Two muscles lie on the lateral surface of the thoracic wall. The rectus thoracis is a small quadrilateral sheet placed over the lower ends of the first four ribs in apparent continuation of the rectus abdominis. The serratus dorsalis (Fig. 2.23A/5 and 6) lies over the dorsal parts of the ribs.

The diaphragm separates the thoracic and abdominal cavities. It is dome-shaped, being convex in all directions on its cranial surface, and bulges cranially under cover of the ribs to enlarge the abdomen at the expense of the thoracic cavity (Figs. 2.2 and 2.25A). It consists of a heart-shaped (trefoil-shaped in the dog) central tendon (Fig. 2.25/7) and a muscular periphery that is divisible into portions that arise from the lumbar vertebrae, the caudal ribs, and the sternum.
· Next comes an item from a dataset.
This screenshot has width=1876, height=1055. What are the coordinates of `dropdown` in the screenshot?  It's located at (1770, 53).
FIG. 2.25 A, Cranial view, preserved specimen, of the canine diaphragm. 1, Left crus; 2, right crus; 3, aorta; 4, esophagus; 5, attachment of caudal mediastinum to diaphragm; 6, sternal and costal parts of diaphragm; 7, tendinous center; 8, attachment of plica venae cavae; 9, caudal vena cava. (B) Lateral view diagram of the canine thorax showing ribs and cranial extent of diaphragm in inspiration (broken lines) and expiration (solid lines).
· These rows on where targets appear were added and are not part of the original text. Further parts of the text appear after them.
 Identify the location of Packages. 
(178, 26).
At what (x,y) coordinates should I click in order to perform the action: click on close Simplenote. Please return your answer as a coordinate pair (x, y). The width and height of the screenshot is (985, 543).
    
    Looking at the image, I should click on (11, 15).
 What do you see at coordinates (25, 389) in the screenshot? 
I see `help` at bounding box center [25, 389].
The central tendon, the most cranial part, forms the vertex. In the neutral position between full inspiration and full expiration, this tendon reaches the level of the lower part of the sixth rib (or following space) and is thus only a little behind the plane of the olecranon in an animal standing square. Knowledge of this fact and of the line of the costal attachment is indispensable in appreciating the extent of the thoracic cavity (Fig. 2.25B).
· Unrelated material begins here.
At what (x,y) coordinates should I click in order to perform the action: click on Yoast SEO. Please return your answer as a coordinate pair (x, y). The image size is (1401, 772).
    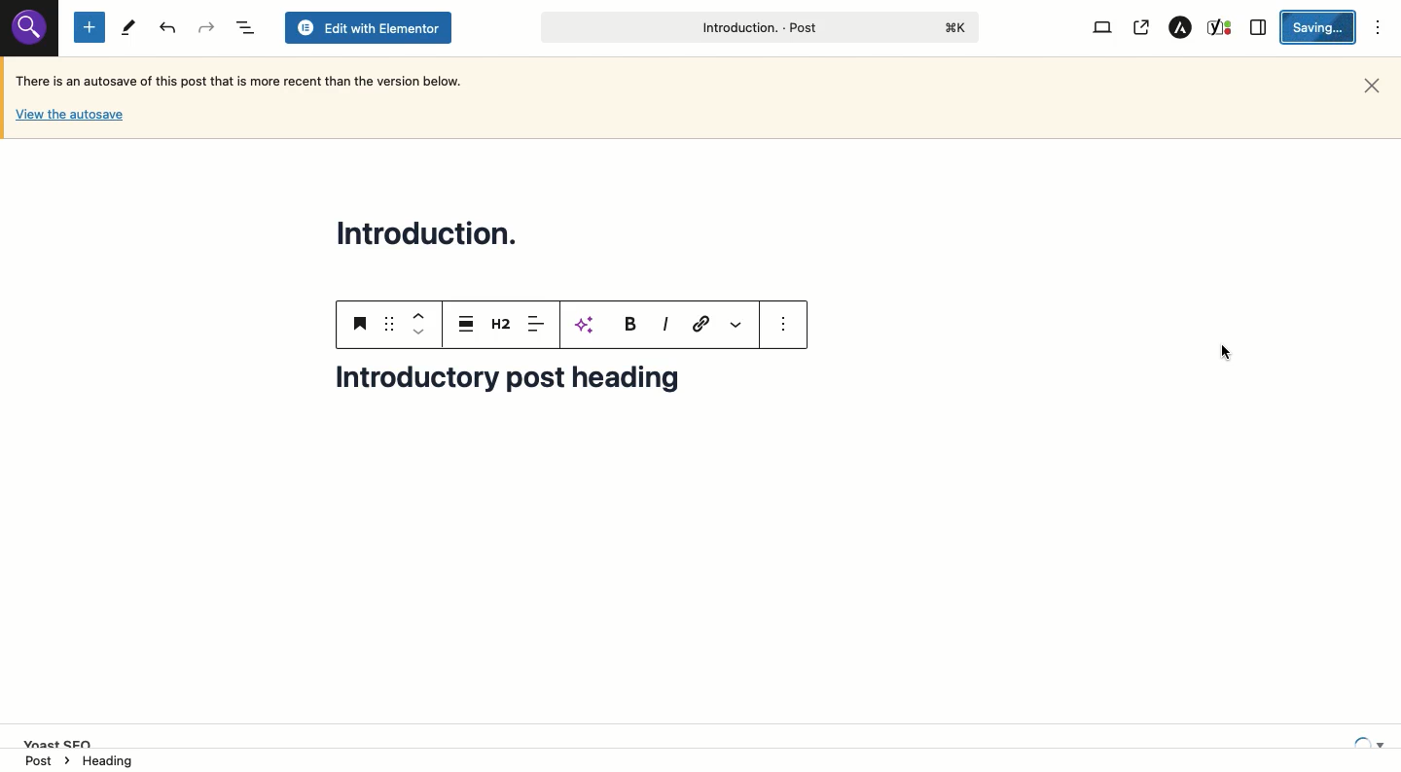
    Looking at the image, I should click on (707, 734).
The powerful lumbar portion of the peripheral muscle consists of left and right crura (Fig. 2.25/1 and 2) that arise from the ventral aspect of the first three or four lumbar vertebrae by means of stout tendons. The right crus is considerably the larger, and it divides into three branches that radiate ventrally to join the central tendon. The left crus is undivided.

The origin of the thinner costal part is from the inner surfaces of the ribs and costal cartilages. Although the most caudal, also most dorsal slip, arises close to the dorsal end of the last rib, the cranial slips arise at successively more ventral levels with the last costal digitation following the cartilage of the eighth rib to the sternum. A final sternal slip arises from the dorsal surface of the sternum and runs dorsally to meet the tendon, which is thus bordered by muscle on all sides.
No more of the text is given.